-- START Given data --

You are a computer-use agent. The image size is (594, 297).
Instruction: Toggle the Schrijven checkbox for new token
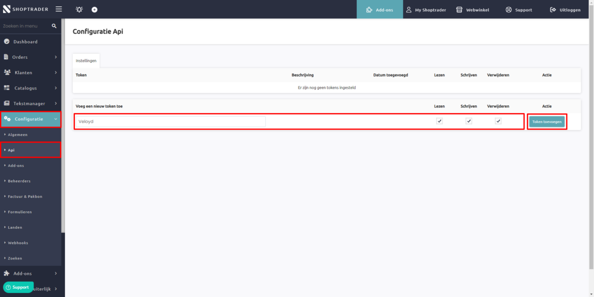469,121
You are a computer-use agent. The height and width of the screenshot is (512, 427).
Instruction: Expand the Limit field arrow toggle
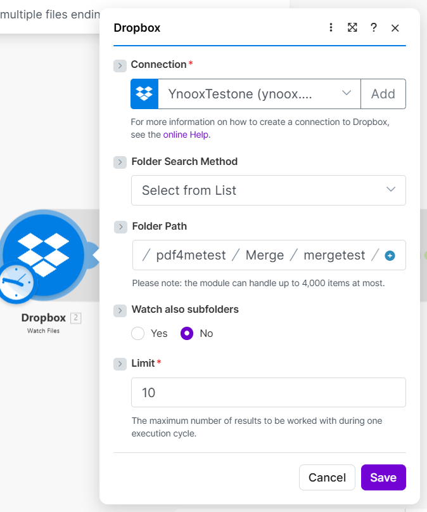[120, 364]
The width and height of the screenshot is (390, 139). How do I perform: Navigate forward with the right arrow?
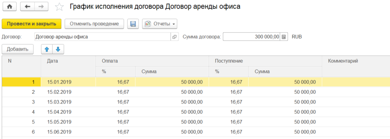(41, 7)
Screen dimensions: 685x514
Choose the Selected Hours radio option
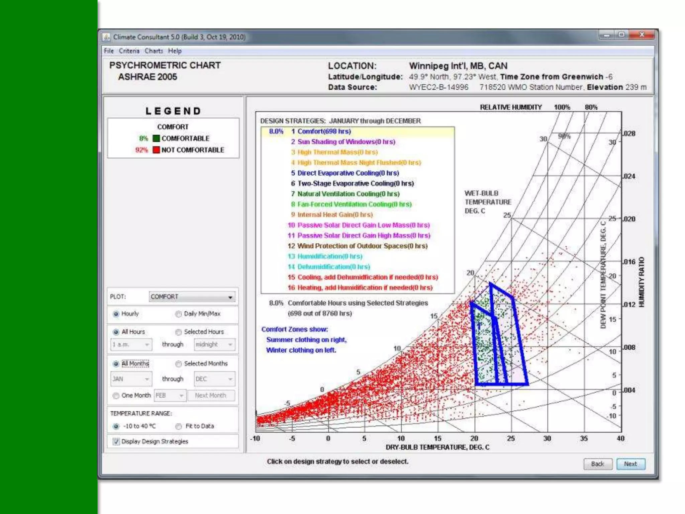[179, 332]
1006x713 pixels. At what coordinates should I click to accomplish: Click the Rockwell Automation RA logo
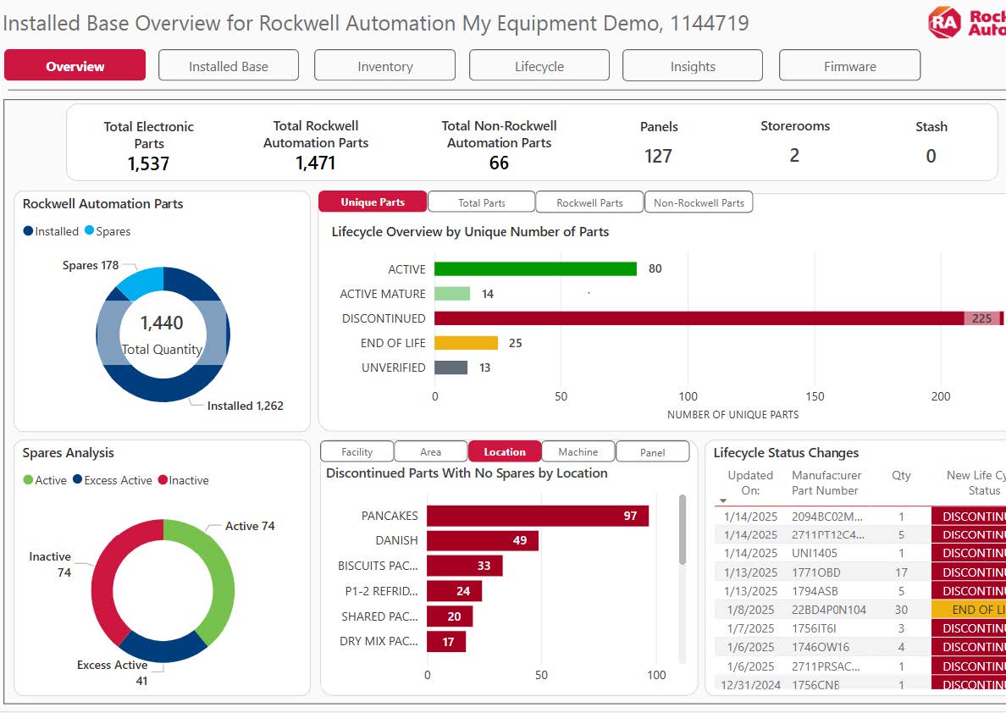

-- END Given data --

Reproduce the lines above, starting with the line that contains "Screen dimensions: 685x514" and continuing through the last line, both included, and omit the pictures.

-- Answer in full --
Screen dimensions: 685x514
Choose the Selected Hours radio option
[179, 332]
1006x713 pixels. At what coordinates should I click to accomplish: Click the Rockwell Automation RA logo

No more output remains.